So one of the hardest things about still living at home -- actually, the only thing now that I think about it -- is the fact that a lot of the times the most insignificant and minute decisions become this BIG THING.
Example 1: Out of curiosity, mum calls me up from work and asks what I'm going to have for lunch today. I tell her I'll probably make myself a salad but there aren't any tomatoes in the fridge. I had been thinking if I still wanted to have a salad by lunch time I'd probably just drive down to the store by our place and get one. Cue (what felt like) a ten minute discussion on --> maybe she could get dad to stop by the store on his way from here/there/etc; she could call him and see what he thinks; could I have a salad without tomatoes in it; what other alternatives are there besides tomatoes; did I have any other errands to run while I was out and about anyways; maybe I could eat something else today and she could pick up some tomatoes on the way home from work... and so it goes.
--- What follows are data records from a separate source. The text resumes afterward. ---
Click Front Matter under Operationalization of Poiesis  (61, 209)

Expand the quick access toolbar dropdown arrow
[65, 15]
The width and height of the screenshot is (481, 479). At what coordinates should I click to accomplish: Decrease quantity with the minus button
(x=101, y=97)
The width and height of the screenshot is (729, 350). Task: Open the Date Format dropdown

[Note: in the end, I didn't even end up having a salad cos I couldn't be bothered to toss one together. LoL]
Example 2: I've been considering whether or not to change my cellphone provider from Telecom to Vodafone, mainly because I DESPISE texting with a vengeance and my subsequent right thenar muscle hypertrophy (i.e. abnormally bulky muscle below my right thumb). And the only good thing about Telecom is $10 texting, so I've almost decided to get on a Vodafone plan. Cue (what was LITERALLY) like an hour long discussion about said topic, beginning with me explaining to my parents how cellphone providers work, the difference between Telecom and Vodafone, what a plan on Vodafone would mean, how much it'd cost, different features, should Kirsty get on Vodafone too?, do we have to buy new phones?, what would we do with our old phones?, should dad get on Vodafone too?, does he really need to?, having said that do I really need to?, should I wait till next year?... and so it goes.
I love living at home; I don't regret it for a minute. First year I would have died if I had to live in a hall and do Health Sciences with what was at best passive-aggressive competition, at worst, frank blatant competition; second and third year, living at home and simultaneously working part-time meant I saved up enough money to go to Argentina and the UK respectively (worth it!); and now, being in clinicals and not having to worry about rent, flatmates, living in a freezing house, etc, and getting another student loan for living costs , etc is such a relief! But every once in a while, I really do want to pull my hair out. And now with Kirsty gone, I am very aware that all my parents' attention will be focused soley on me... I'm going to think of the next two years as Character Building. I've never been a very patient person, but I am determined to use this situation to change me for the better. LoL. At least that's what I'm gonna have to keep telling myself.